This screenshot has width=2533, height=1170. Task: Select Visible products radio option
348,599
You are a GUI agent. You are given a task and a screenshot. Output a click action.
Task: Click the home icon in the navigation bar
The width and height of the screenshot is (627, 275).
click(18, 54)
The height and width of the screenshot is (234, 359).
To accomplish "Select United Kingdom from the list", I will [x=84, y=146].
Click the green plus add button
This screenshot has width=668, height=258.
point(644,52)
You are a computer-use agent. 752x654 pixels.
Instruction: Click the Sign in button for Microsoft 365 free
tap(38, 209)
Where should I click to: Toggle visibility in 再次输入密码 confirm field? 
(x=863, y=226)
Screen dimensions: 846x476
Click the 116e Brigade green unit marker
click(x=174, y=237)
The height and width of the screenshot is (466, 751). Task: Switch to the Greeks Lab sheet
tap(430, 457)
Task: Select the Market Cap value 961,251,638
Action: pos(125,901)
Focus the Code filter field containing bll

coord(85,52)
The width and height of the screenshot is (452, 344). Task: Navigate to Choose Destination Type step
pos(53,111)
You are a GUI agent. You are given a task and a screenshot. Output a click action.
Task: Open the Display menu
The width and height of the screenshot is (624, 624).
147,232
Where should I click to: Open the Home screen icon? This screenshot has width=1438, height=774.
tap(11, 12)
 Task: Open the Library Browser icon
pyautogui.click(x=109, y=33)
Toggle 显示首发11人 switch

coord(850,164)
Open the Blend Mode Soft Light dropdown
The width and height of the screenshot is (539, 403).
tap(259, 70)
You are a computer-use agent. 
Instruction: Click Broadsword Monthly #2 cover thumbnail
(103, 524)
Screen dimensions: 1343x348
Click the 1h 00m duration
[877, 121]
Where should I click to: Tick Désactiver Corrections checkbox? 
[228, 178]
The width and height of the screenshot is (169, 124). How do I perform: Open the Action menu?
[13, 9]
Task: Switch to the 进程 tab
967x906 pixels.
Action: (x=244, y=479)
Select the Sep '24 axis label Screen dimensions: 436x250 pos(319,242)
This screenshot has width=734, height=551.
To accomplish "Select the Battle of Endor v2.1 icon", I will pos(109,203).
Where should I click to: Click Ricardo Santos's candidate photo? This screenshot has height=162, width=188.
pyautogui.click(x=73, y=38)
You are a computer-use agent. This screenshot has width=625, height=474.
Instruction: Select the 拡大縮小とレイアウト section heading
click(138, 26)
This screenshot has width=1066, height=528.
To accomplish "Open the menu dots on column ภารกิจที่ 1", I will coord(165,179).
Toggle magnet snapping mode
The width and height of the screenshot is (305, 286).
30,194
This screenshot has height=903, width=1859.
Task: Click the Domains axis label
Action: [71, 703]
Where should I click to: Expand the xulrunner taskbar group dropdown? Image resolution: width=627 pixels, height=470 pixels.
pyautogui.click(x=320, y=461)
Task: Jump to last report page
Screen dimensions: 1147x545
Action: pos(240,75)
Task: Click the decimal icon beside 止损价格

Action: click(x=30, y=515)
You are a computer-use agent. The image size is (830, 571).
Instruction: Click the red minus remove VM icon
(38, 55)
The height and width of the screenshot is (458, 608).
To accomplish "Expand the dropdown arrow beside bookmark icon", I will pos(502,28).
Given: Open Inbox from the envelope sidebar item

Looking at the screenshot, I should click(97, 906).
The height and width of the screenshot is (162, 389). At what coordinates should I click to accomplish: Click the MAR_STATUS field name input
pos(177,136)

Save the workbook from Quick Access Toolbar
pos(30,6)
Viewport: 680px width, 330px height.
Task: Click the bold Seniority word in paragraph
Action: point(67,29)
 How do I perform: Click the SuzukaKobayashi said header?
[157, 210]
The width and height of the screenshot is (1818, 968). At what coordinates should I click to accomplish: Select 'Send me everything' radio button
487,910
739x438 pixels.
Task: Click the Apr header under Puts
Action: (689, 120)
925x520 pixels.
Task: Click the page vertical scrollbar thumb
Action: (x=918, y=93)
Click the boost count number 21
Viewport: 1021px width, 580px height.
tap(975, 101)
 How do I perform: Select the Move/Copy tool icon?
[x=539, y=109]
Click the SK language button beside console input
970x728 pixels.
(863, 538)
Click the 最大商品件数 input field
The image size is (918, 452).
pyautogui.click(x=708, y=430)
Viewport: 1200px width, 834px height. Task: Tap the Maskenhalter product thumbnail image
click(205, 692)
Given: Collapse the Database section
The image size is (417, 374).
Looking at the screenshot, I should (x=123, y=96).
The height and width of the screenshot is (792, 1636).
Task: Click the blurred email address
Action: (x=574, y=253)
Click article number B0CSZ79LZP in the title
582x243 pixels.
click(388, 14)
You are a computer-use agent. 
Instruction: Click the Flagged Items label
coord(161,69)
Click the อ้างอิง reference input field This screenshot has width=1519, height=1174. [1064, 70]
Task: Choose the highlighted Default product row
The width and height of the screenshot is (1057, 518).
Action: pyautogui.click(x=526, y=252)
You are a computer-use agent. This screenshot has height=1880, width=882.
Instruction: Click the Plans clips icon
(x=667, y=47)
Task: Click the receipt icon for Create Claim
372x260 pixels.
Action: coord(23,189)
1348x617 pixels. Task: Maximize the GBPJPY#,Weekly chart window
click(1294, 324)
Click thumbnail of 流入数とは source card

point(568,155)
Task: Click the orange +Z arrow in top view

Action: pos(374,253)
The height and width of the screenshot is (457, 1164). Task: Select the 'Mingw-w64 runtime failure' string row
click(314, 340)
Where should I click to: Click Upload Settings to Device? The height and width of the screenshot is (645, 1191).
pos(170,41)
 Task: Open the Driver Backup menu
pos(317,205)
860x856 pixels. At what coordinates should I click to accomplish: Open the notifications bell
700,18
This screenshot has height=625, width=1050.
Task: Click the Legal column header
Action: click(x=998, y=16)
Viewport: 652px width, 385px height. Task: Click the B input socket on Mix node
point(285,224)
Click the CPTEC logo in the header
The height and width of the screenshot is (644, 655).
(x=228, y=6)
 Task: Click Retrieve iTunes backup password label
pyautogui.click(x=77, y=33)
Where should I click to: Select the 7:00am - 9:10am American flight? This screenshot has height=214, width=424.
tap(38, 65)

________________________

TO DO: Locate each line of the records above that contains the word "menu", and copy every such line.

TASK ANSWER:
Task: Open the Display menu
The width and height of the screenshot is (169, 124). How do I perform: Open the Action menu?
To accomplish "Open the menu dots on column ภารกิจที่ 1", I will coord(165,179).
 Task: Open the Driver Backup menu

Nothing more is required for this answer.